Ahora bien, hemos domesticado tanto el
cristianismo, lo hemos vaciado tanto de su contenido liberador que muchos
ministros y laicos/as se han vuelto custodios de formas litúrgicas, de rubricas,
de costumbres y tradiciones que, teniendo un lugar en la vida cristiana, en
ningún momento, son esenciales ni constitutivas de ella, sino mediaciones
históricas que han de actualizarse en cada tiempo presente. Y, lo que es peor
se han obsesionado con todo lo que tiene que ver con la moral sexual como si
Jesús hubiera hecho de ello el contenido del Reino. No parecen entender la
centralidad de los pobres, la misericordia inconmensurable de Dios y la
salvación ofrecida a todos sin límites, ni reservas.
Con respecto a este pontificado desde el principio
se habló de “primavera eclesial” porque vivíamos en el “invierno” de una
involución del concilio vaticano II y del surgimiento de tantos llamados “nuevos
movimientos eclesiales” que, en realidad son movimientos anti Vaticano II, anti
eclesiología del pueblo de Dios, anti centralidad del Jesús histórico y, así,
muchas otras realidades que siguen promoviéndose desde una mirada muy distinta
al aggiornamento eclesial propuesto por Vaticano II. No es de extrañar, por
tanto, que Francisco represente un cambio y aquellos que consideraban que ya se
había conseguido frenar el impulso del concilio, no logran aceptar que vuelva a
proponerse con tanto empeño.
Y no son pocos los contradictores de los
valores que promueve este pontificado. Están más cerca de nosotros de lo que
pensamos. Justamente ayer, una amiga fue a la celebración eucarística a una parroquia
de Chía, un municipio cercano a Bogotá, y el espectáculo de involución era de
asombrarse: un clérigo joven que le negó la comunión porque no se arrodilló y
la recibió en la boca, como todos los fieles de aquella parroquia lo hicieron.

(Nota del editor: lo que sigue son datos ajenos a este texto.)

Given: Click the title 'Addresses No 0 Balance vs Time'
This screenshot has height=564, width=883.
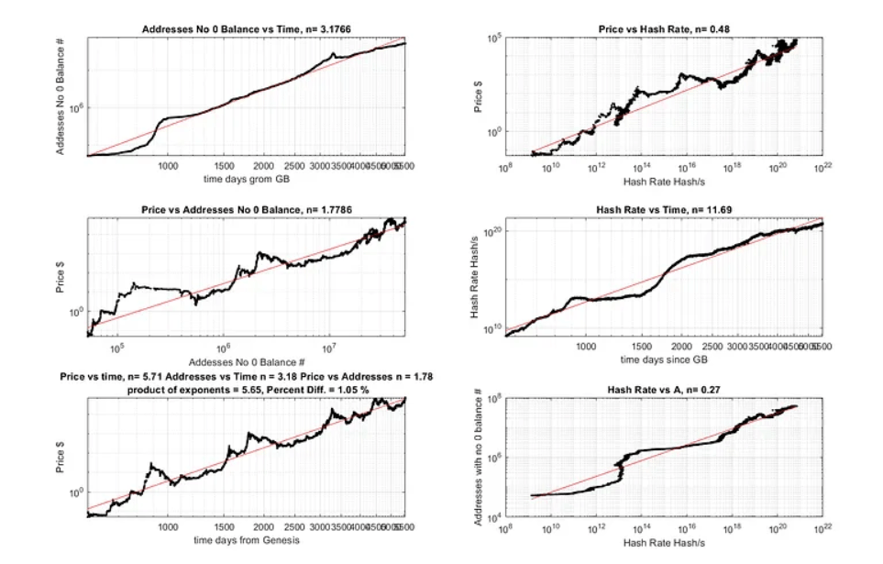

O sea, un clérigo que se siente dueño no solo para no repartir bendiciones a
las personas que las pidan sino capaz de negar la comunión a un laicado
consciente de su fe, pero libre de formas que no son más que señales de involución
y retroceso.
En conclusión, no es cuestión de defender a
Francisco o a Víctor Fernández por los rechazos que esa porción de Iglesia les está
haciendo. No es cuestión de decirles que los apoyamos. Es cuestión de ser
coherentes con todo esto que ellos van siendo capaces de plantear y actuar en
consecuencia. Es cuestión de retornar al evangelio, a la profecía, a la
coherencia, a la autenticidad. Aquí no está en juego modos o maneras de actuar.
Lo que está en juego es la Buena Noticia del Reino. Lo que está en juego es la
imagen del Dios que anunciamos y de la iglesia sinodal que estamos llamados a
vivir. Las palabras de Jesús (no tomadas al pie de la letra sino situadas en la
interpelación que suscita el anuncio del Reino de Dios) siguen vigentes: “No
crean que he venido a traer paz a la tierra. No vine a traer paz, sino espada
porque he venido a poner en conflicto al hombre contra su padre, a la hija
contra su madre, a la nuera contra la suegra, los enemigos de cada cual serán
los de la propia familia” (Mt 10, 34-36). Sí, el evangelio interpela, denuncia,
incomoda, desinstala y hoy como ayer, surgen los promotores del anti reino y ¡con
que fuerza actúan! Nuestro mejor apoyo, entonces, es mantener la fidelidad a
los valores del Reino, sabiendo que la cruz llega de muchas maneras, pero la
resurrección tiene la última palabra. Y la primavera eclesial de este
pontificado (a la que no le faltan algunos inviernos que quisiéramos que se
superaran -la cuestión de las mujeres y otros asuntos) ¡la seguimos apoyando!